> [EXERCISE GOAL]
Recast the material below as a Markdown table with the columns Row and Line, putting each nonblank line in its own numbered row.

---- SOURCE RECORDS

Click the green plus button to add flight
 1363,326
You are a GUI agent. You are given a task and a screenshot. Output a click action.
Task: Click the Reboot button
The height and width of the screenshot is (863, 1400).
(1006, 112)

--------

> [TASK RESPONSE]
| Row | Line |
|---|---|
| 1 | Click the green plus button to add flight |
| 2 |  1363,326 |
| 3 | You are a GUI agent. You are given a task and a screenshot. Output a click action. |
| 4 | Task: Click the Reboot button |
| 5 | The height and width of the screenshot is (863, 1400). |
| 6 | (1006, 112) |